Google Cloud - working example

346 views
Skip to first unread message

Lisle Mose

unread,
Mar 4, 2019, 3:30:41 PM3/4/19
to Nextflow
Hi,

I'm running into the error below when trying to use the  Google Pipelines API:

Any idea what I am doing wrong? (gsutil can ls the work dir and input file)

Is there a concrete working example of Nextflow running against GCP?

Command and error:

nextflow run test.nf -work-dir gs://test_project_data/nextflow-test/work --fq gs://test_project_data/nextflow-test/test_1.fastq
N E X T F L O W  ~  version 19.01.0
Launching `test.nf` [sad_lumiere] - revision: cbe409dcbb
ERROR ~ gs:// URIs must have a host: gs://test_project_data/nextflow-test/work

 -- Check '.nextflow.log' file for details

nextflow.config:
process {
    executor = 'google-pipelines'
    container = 'm0zack/rna_seq_test'
}

cloud {
    instanceType = 'n1-standard-2'
}

google {
    project = 'my-proj-name'
    zone = 'us-east1-b'
}

#!/usr/bin/env nextflow

params.fq = '/datastore/nextgenout4/seqware-analysis/lmose/nextflow/rna_seq_test/data/test/test_1.fastq'

process word_count {
    cpus 1
    memory '2 GB'
    
    output:
    file 'wc.txt' into word_count

    """
      wc -l ${params.fq} > wc.txt
      cat wc.txt
    """
}

Ethan Cerami

unread,
Mar 6, 2019, 9:43:16 PM3/6/19
to Nextflow
Lisle,

I have not yet successfully gotten NextFlow to work on Google Pipelines API, but I also encountered the same error, and I just found out a fix.

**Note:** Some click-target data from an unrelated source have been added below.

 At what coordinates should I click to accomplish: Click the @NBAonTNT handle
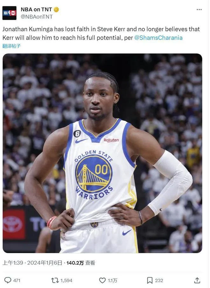(37, 17)
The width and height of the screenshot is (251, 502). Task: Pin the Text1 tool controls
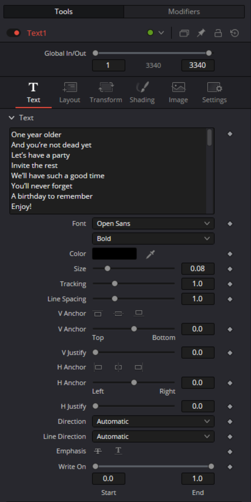(201, 33)
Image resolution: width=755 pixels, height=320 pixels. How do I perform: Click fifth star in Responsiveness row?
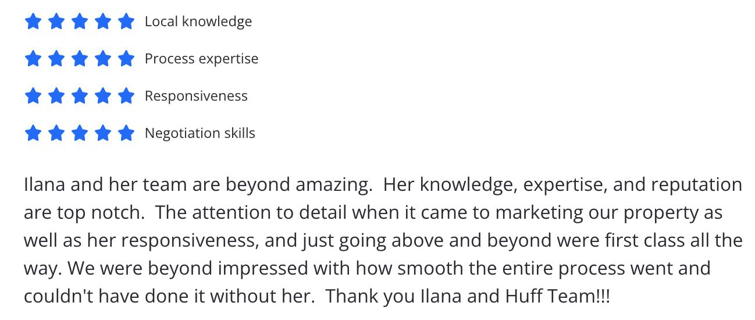126,96

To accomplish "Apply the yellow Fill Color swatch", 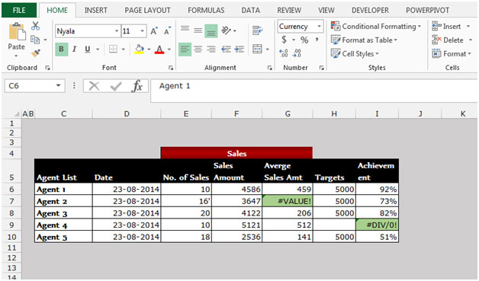I will pos(140,49).
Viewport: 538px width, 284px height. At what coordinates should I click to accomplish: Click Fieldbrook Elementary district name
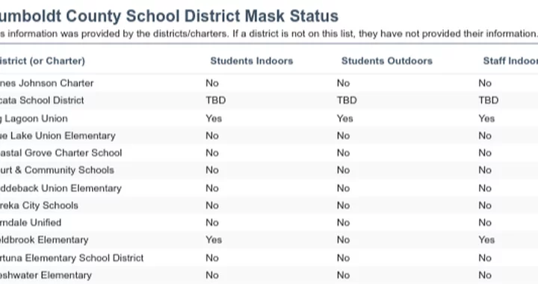point(44,240)
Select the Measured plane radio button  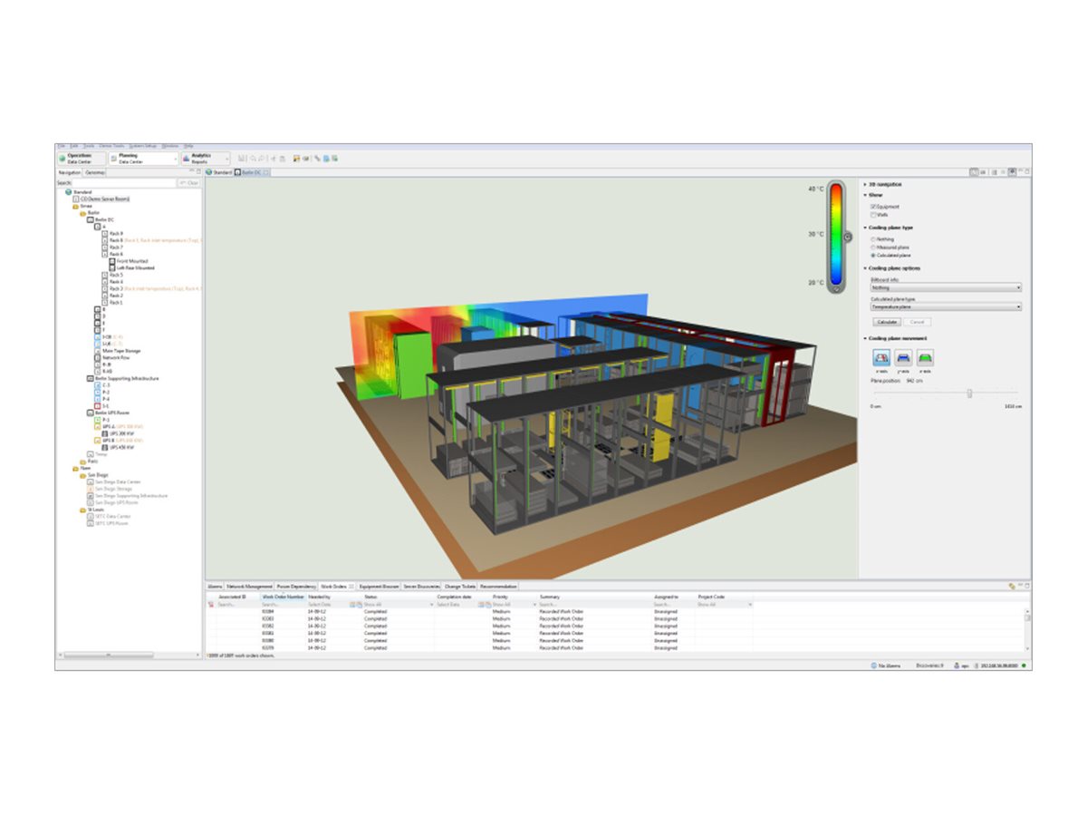(872, 248)
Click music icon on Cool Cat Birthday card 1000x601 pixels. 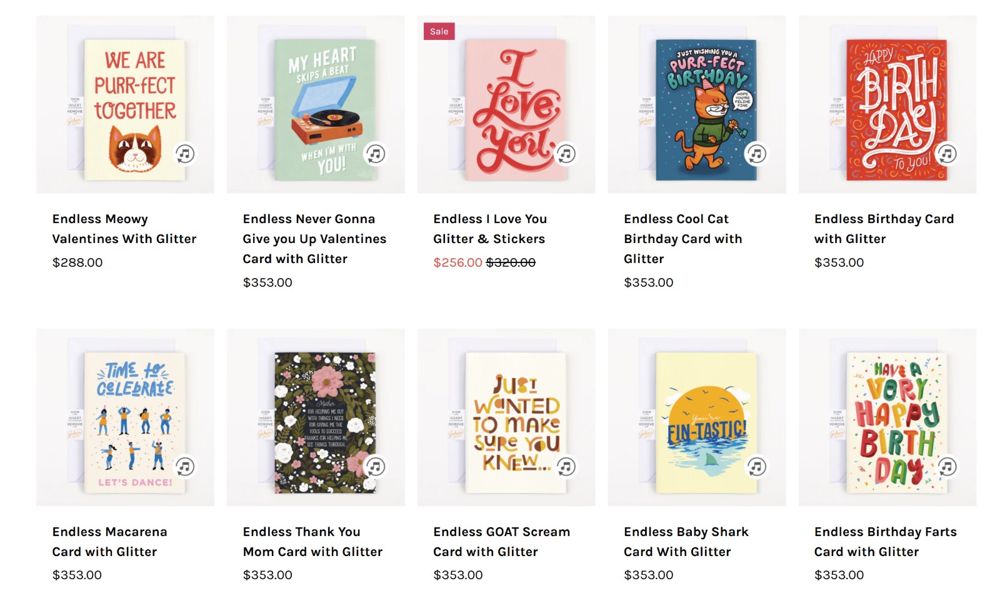coord(756,154)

It seems that if you rename your bucket to not include _ or - then it works.  For example, instead of test_project_data, try creating a bucket called testproject321.

Not sure why that works, but give it a try?

Ethan

Lisle Mose

unread,
Mar 7, 2019, 9:52:33 AM3/7/19
to next...@googlegroups.com
Thanks for the pointer.  That still did not work for me:

nextflow run test.nf -work-dir gs://lcccnextflowtest2/work --fq gs://lcccnextflowtest2/test1.fastq
N E X T F L O W  ~  version 19.01.0
Launching `test.nf` [modest_agnesi] - revision: cbe409dcbb
ERROR ~ Cannot a find a file system provider for scheme: gs

 -- Check '.nextflow.log' file for details
--
You received this message because you are subscribed to the Google Groups "Nextflow" group.
To unsubscribe from this group and stop receiving emails from it, send an email to nextflow+u...@googlegroups.com.
Visit this group at https://groups.google.com/group/nextflow.
For more options, visit https://groups.google.com/d/optout.

Paolo Di Tommaso

unread,
Mar 7, 2019, 9:55:18 AM3/7/19
to nextflow
It looks you didn't specified the google application credentials properly. 

Please include the .nextflow.log file for more info. 

p

Ethan Cerami

unread,
Mar 7, 2019, 10:06:01 AM3/7/19
to Nextflow
Perhaps, now try running:

export NXF_MODE=google

then, try running again?

Ethan

Lisle Mose

unread,
Mar 7, 2019, 10:53:10 AM3/7/19
to next...@googlegroups.com
Ah, yes - I opened a new terminal and neglected to set GOOGLE_APPLICATION_CREDENTIALS.  After setting this and removing underscores from the bucket name, my simple test has worked and I do see the expected output in the work dir.

It looks like the original issue is with underscores in the bucket name (dashes appear to be OK).  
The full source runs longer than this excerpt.